Material provided:
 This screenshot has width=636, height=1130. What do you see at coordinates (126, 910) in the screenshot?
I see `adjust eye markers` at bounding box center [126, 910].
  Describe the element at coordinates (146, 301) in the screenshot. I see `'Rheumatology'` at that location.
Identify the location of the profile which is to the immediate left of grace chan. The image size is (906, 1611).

...

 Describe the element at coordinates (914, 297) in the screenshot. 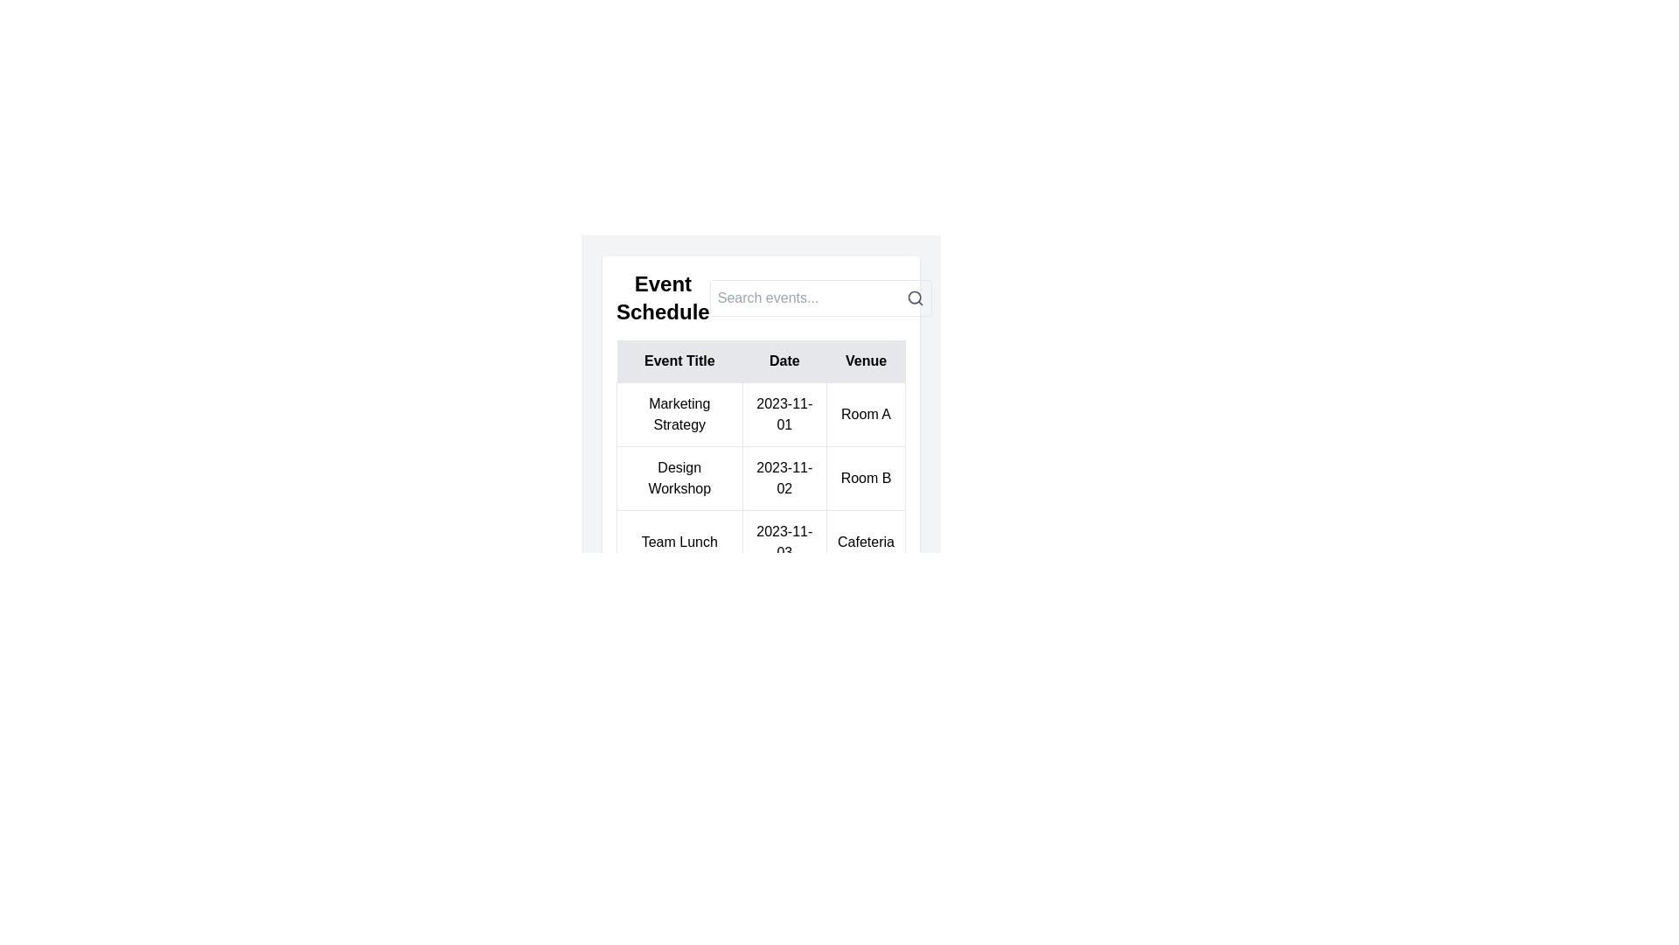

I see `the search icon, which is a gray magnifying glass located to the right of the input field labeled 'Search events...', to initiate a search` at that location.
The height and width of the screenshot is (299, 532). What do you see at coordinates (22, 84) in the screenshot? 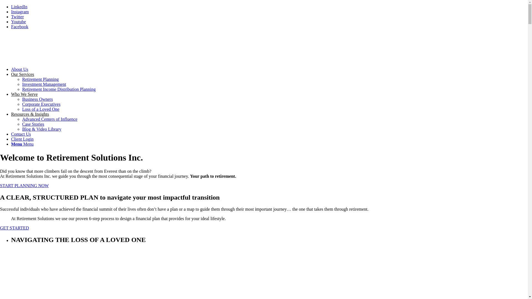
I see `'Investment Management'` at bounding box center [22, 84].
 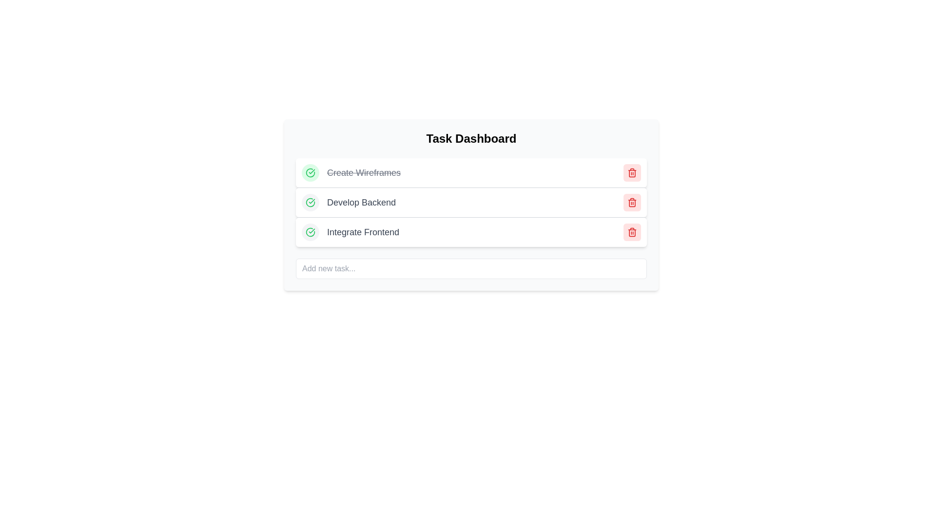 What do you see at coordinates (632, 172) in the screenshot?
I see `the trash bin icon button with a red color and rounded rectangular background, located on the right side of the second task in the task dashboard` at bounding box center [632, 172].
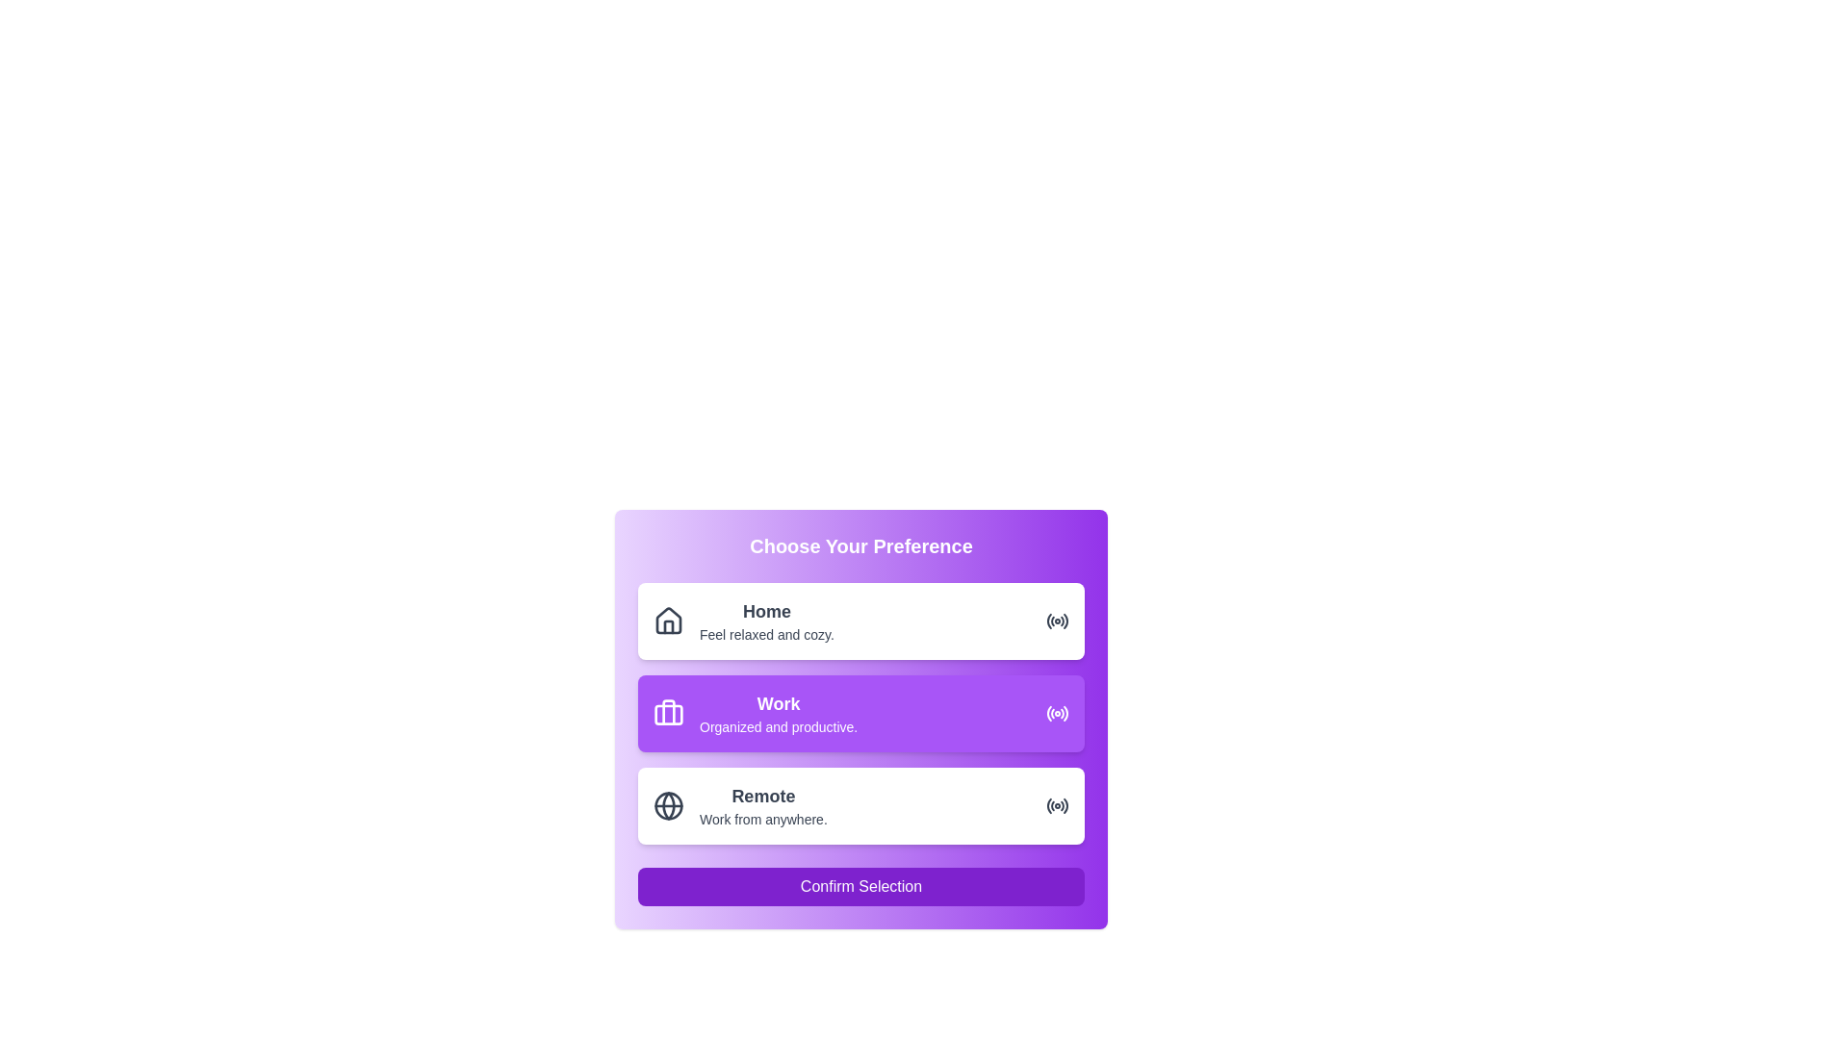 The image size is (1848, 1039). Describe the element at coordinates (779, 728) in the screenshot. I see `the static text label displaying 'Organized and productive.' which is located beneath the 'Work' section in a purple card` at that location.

Goal:
Could you pull out the data lines word for word, starting at the line that has "The height and" and stopping after the line that has "The image size is (1848, 1039)."? Leave the pictures out of your answer.

Answer in full:
The height and width of the screenshot is (299, 532). What do you see at coordinates (22, 84) in the screenshot? 
I see `'Investment Management'` at bounding box center [22, 84].
  What do you see at coordinates (632, 172) in the screenshot?
I see `the trash bin icon button with a red color and rounded rectangular background, located on the right side of the second task in the task dashboard` at bounding box center [632, 172].
 The image size is (1848, 1039). Describe the element at coordinates (779, 728) in the screenshot. I see `the static text label displaying 'Organized and productive.' which is located beneath the 'Work' section in a purple card` at that location.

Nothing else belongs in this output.